Machine 1: Windows 2003 Server 2GB RAM, 2Gh CPU Mysql Ver 14.14 Distrib 5.1.49 Liferay 6.0.6 with Tomcat 6

Machine 2: Linux CentOS 5.5 4GB RAM, 2Gh CPU Mysql Ver 14.14 Distrib 5.5.10 Liferay 6.0.6 with Tomcat 6

Both the liferay systems are having identical startup parameters and mysql configurations. The liferay system contains a custom theme and a servlet filter hook checking each URL access.

We have written a Grinder script to test the load of the system starting with 50 concurrent users .

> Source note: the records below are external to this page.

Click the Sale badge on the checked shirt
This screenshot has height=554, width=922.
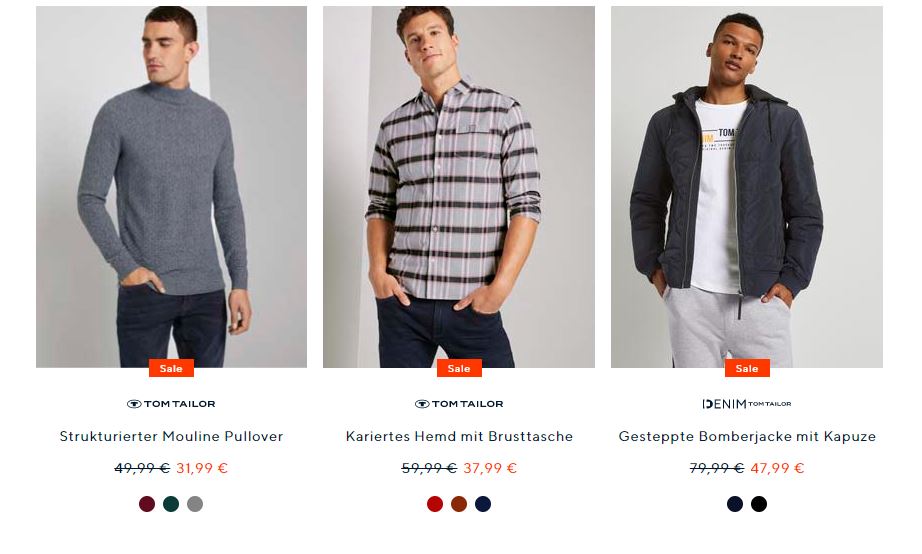coord(459,368)
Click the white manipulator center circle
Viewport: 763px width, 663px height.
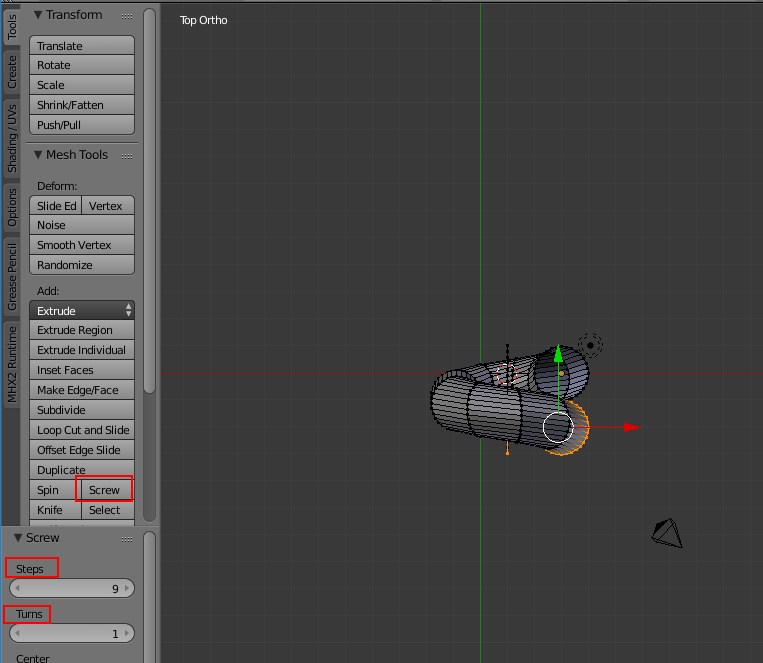coord(557,427)
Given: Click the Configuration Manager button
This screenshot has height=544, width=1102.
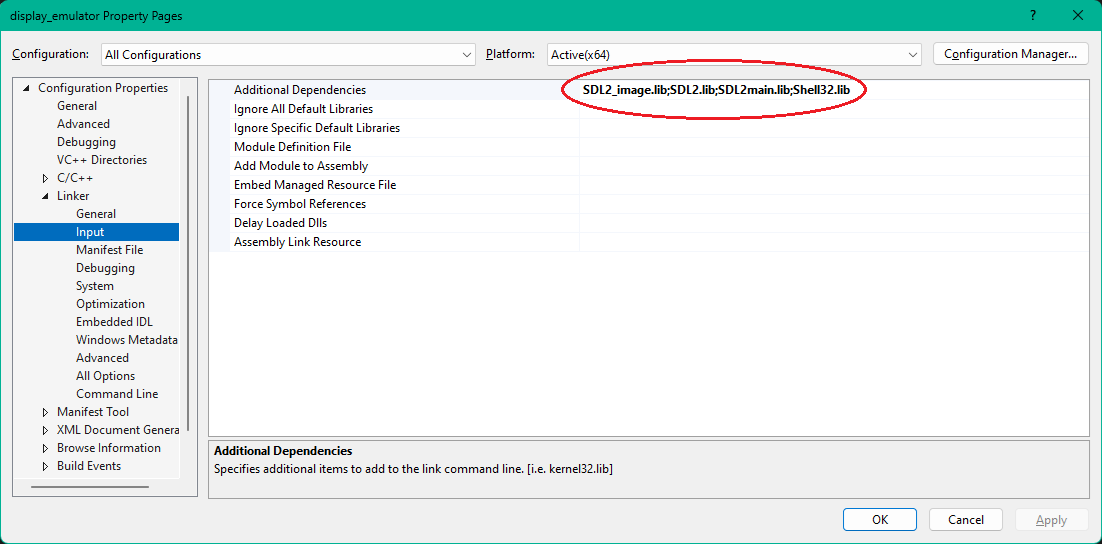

The test script does the following things:

  1. Open home page
  2. Login with username/password
  3. Enter security key (custom portlet)
  4. Move to a private community
  5. Logout

On Windows system the response time is as expected (nearly 40 seconds mean time for each test in Grinder). However on the Linux system the response time is too high (nearly 4mins) for the same operations.

We tried revising the mysql, tomcat, connection pool and few other parameters but all resulting the same. Also the liferay were tested using mysql of the other machine (machine 1 liferay -> machine 2 mysql)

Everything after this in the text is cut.